The highlight of this course was in the second week when it provided several metaphors related to inclusive design vs. the cost of retrofitting. That information helped me with making accessibility more relatable to my peers and management group.
You can take the course on Edx's website for free.
Accessibility for Everyone by Heydon Pickering
This book was good and a quick read. In fact, I was able to read it in a week during my commutes with the VoiceOver feature reading it to me on my iPhone. The best part of this book is the empathy created by the author when she writes about her brother Sam, who has Cerebral Palsy. Her first-hand experience living with people with disabilities and talking about their struggles allows the reader to better personally connect with people trying to perform everyday tasks, but are limited by their surroundings.
Another highlight of this book is the number of resources Heydon provides. The most valuable of those led me to the Paciello Group which has many in-depth articles on web accessibility.
The book is very high-level, so don't expect to become an expert in the field after reading this, but it will give you a great overview.

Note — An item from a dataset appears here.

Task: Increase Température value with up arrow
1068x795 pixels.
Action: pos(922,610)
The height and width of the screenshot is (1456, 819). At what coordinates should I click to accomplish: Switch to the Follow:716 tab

You can purchase "Accessibility for Everyone" at A Book A Part's website
Deque University - CPACC Certification Prep Course
The Certified Professional in Accessibility Core Competencies is (from what I'm told) the industry standard in Accessibility. Whether it is or isn't, this course does a great job of explaining the different disabilities and what you should be concerned about as a designer.
The cost of the course is $45, but I think it's worth it given the amount of information that is covered in this course. That being said, it can be completed fairly qucikly, as compared to the EdX course mentioned earlier in this article.
You can take the CPACC course on Deque university website.
Apple Store Class - Accessibility
Nothing, in my opinion, is better than experiencing something for yourself. That's why I highly recommend using your own personal devices' accessibility features. Using the VoiceOver feature is so helpful for me because I can listen to so many design related books that do not have audiobooks. Also, when you accidentally turn on all accessibility features, you start to feel for anyone before you who has had to perform a typical task by only tapping and swipping.